Final Touches
On Saturday morning, Veronica was dying to call Sylvie, but she knew it was too early. She distracted herself by working on the doll uniforms. She took her blouse from Cadbury’s shiva and a jumper from her closet and examined them inside and out. The jumper only had three pieces: a front and two back pieces with a zipper in the middle. She could make the doll jumpers without the zipper and use just two pieces. There were no sleeves, so that was easy. The blouse was a lot more complicated. The collar, the sleeves, the buttonholes—she wished Mary was here. Mary was a much better sewer. She put the Barbie down on a piece of loose-leaf paper and outlined it to make a pattern. Next she would cut her actual uniform and use the fabric. There was probably some Randolf rule about defacing your school uniform and a punishment to fit the crime. But too bad.

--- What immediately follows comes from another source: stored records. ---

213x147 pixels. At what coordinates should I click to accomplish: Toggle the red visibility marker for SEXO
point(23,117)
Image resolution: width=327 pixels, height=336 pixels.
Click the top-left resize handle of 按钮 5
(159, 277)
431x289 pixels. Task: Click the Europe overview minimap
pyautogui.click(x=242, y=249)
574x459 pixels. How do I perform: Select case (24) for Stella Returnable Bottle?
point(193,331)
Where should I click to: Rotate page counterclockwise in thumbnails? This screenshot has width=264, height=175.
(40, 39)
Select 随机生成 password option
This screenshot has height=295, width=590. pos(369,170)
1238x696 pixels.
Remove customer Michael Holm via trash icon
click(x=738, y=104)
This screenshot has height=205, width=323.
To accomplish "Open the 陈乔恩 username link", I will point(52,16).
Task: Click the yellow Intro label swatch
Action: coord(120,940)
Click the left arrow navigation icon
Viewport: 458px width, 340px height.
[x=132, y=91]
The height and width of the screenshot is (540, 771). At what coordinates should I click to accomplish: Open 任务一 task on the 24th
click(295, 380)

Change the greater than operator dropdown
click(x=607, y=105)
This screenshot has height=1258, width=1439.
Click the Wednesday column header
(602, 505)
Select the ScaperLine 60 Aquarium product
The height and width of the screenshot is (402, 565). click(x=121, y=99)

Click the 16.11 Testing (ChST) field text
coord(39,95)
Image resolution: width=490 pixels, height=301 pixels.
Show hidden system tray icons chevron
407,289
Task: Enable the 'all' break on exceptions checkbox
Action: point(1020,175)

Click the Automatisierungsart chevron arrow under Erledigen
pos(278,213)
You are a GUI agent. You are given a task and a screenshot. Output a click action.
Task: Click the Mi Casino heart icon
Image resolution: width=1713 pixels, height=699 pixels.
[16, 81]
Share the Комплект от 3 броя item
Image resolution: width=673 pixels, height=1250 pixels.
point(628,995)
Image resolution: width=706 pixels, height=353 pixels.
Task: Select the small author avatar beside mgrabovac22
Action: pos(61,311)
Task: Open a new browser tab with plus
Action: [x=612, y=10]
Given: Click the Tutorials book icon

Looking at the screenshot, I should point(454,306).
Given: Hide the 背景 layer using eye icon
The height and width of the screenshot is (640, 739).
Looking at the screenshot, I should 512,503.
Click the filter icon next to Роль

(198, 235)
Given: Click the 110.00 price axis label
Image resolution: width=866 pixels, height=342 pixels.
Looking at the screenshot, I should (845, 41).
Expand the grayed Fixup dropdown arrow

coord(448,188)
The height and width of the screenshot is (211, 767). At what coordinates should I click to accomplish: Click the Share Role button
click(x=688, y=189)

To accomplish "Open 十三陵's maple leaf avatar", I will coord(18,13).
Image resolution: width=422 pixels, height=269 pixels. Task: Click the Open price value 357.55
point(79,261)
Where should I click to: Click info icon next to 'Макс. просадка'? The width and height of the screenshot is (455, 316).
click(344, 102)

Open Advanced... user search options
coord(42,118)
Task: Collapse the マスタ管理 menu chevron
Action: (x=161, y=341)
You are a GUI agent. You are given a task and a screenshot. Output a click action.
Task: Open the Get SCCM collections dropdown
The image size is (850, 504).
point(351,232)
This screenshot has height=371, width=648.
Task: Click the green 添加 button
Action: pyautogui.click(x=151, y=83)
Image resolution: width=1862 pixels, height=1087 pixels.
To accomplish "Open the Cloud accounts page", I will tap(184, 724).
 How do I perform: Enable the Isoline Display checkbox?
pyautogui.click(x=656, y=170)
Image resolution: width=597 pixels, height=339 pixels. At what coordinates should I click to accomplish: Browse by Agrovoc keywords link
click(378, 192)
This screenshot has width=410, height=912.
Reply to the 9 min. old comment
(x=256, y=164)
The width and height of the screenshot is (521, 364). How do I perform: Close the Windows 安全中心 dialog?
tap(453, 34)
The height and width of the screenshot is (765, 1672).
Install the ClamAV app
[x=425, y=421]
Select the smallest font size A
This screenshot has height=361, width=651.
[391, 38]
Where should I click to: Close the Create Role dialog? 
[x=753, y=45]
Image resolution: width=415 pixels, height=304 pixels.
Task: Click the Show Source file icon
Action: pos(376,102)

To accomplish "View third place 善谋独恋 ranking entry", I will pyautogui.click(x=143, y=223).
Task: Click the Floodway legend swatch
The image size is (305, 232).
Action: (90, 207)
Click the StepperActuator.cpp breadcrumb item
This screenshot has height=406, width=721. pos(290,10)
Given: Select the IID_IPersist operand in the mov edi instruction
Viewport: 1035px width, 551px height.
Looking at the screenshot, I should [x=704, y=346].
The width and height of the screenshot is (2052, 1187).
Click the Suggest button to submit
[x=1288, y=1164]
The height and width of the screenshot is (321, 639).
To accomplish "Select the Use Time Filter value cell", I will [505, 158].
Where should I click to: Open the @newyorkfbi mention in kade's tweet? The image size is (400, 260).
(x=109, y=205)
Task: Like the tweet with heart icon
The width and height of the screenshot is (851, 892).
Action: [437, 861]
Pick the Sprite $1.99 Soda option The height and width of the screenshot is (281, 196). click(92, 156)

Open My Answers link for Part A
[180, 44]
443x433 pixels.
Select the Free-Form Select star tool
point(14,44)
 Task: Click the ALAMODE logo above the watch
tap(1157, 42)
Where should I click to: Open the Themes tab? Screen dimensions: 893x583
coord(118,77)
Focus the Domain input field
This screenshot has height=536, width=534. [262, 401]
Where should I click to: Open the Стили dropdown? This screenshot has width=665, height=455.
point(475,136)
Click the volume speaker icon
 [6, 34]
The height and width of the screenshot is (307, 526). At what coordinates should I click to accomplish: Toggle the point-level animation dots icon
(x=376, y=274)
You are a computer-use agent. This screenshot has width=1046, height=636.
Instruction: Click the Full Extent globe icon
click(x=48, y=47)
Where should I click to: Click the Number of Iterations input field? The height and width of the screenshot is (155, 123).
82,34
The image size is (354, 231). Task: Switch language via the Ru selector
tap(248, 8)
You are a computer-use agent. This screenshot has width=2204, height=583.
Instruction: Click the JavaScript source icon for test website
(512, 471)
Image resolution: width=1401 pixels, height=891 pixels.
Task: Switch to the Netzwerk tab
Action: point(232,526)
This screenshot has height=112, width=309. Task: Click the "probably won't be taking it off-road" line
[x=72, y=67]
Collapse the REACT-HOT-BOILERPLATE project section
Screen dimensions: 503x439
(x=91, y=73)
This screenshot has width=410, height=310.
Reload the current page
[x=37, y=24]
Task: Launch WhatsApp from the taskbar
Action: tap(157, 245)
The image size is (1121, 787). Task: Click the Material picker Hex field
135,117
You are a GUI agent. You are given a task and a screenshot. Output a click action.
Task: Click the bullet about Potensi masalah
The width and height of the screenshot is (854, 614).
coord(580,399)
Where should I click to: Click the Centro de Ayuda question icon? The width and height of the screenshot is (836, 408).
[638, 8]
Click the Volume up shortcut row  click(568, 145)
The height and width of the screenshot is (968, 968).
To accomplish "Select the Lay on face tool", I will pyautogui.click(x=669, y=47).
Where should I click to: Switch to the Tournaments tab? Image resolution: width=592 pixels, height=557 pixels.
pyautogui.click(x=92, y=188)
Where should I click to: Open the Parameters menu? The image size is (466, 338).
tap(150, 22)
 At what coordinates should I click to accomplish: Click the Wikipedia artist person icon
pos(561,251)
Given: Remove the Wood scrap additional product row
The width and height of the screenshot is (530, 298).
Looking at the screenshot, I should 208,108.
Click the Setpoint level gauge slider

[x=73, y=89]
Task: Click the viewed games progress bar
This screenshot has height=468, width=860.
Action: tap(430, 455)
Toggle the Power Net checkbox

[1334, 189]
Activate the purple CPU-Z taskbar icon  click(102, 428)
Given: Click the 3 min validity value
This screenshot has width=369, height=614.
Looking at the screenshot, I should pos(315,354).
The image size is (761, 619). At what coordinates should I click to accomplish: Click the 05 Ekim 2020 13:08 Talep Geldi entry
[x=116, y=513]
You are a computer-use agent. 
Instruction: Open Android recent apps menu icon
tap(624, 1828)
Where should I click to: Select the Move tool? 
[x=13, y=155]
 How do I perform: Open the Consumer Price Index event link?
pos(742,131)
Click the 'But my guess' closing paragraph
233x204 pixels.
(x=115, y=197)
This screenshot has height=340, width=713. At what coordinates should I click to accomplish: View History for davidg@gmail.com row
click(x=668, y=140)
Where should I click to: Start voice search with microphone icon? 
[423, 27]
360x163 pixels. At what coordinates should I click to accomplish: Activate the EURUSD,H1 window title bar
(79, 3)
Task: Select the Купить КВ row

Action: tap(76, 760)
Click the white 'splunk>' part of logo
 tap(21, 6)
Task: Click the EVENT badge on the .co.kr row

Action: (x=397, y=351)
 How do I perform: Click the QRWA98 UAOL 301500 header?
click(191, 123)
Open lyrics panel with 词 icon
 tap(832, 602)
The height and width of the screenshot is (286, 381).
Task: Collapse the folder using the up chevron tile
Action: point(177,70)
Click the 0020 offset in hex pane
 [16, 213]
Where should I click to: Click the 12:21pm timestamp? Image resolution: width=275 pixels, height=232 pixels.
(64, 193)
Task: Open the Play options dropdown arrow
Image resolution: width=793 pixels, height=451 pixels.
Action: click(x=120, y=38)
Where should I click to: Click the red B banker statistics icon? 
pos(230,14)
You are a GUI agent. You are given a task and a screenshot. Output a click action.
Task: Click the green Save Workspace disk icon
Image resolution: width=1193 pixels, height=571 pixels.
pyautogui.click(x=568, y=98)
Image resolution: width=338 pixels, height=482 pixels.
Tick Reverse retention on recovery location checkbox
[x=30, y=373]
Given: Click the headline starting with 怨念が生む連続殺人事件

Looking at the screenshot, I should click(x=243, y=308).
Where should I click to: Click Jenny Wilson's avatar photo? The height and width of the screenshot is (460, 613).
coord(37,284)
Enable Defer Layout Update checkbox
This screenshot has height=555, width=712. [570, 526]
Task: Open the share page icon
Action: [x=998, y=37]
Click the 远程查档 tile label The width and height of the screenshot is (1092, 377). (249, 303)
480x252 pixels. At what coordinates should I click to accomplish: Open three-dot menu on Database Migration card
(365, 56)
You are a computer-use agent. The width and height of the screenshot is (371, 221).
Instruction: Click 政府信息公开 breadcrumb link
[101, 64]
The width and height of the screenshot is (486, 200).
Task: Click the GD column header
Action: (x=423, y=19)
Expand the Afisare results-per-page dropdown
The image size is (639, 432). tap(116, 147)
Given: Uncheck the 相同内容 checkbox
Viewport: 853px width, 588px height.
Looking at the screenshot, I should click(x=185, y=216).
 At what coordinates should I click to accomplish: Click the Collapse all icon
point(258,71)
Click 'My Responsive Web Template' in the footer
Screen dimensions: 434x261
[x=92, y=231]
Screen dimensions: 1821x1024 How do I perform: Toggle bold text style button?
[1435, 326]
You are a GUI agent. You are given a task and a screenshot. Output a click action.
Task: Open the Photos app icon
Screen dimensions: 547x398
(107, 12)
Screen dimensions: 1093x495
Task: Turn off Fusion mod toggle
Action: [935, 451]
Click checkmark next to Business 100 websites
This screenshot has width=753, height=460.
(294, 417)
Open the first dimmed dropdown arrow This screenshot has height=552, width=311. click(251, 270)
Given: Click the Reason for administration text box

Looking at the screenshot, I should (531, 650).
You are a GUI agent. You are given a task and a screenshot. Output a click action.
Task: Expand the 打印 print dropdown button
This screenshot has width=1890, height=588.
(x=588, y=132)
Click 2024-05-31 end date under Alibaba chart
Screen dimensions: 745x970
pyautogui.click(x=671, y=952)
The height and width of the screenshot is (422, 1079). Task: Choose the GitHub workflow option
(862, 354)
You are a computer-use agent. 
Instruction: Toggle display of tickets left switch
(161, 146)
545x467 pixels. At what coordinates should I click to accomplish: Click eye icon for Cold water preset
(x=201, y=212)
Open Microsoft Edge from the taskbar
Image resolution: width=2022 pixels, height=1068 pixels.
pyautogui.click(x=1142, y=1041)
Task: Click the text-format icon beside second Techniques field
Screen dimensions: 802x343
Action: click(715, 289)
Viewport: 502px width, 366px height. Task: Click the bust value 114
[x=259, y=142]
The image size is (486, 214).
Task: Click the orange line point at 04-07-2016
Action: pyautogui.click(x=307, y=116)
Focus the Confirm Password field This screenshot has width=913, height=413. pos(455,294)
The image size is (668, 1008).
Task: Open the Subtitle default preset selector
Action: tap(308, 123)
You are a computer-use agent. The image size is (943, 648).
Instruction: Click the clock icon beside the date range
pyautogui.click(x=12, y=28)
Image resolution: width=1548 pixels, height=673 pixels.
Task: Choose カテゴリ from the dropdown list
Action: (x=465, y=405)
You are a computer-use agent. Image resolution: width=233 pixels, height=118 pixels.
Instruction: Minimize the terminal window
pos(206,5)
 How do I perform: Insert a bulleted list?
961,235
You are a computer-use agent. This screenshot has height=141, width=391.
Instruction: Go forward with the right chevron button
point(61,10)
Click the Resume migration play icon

At nine o’clock, she couldn’t stand it anymore and called Sylvie.
“I had an idea about how to show the Barbies,” Veronica said. “Let’s plant them. Do you think you can get some more pots? And more dirt?”
“That is so genius,” Sylvie said. “Did you find a Barbie?”
“I did! I’m already sewing.”
Veronica holed up in her room all day to make the tiny outfits. Mary would have done a much better job—but having real Randolf uniform fabric to work with helped a lot. Halfway through the first blouse she gave up on the needle and thread and used glue. It was much easier that way. She also didn’t have tiny buttons so she used actual Randolf ones, but only one for each blouse.
On Sunday morning, Sylvie called. “I got the extra pots,” she said. “How is the sewing going?”
“Good-ish,” Veronica said. “I think we should use the same data we did for the plants, but substitute unfriendliness for chemicals, and basically copy the plant’s deterioration for the Barbies.”
“Is your hypothesis that the lack of nourishment, clean water, and sunlight killed the doll, or unkindness? Because I agree, we should make the Barbie part of our report as official-looking as possible so Mr. Bower will take it seriously. But I wonder if you think the dolls reflect the effect of emotions or of being fed toxic chemicals.”
“Hmm, good question,” Veronica said. “I guess both. Physical and mental.”
“I agree.”
“This is becoming very psychological. My parents will be so proud. We could leave an arm that fell off lying in the pot, like the leaves that fell off the plant,” Veronica said.
“Yes!” Sylvie said. “Maybe I can try to make the whole Barbie kind of yellow and brown at the edges.”
Veronica was so excited she didn’t know how she would get through the rest of the day.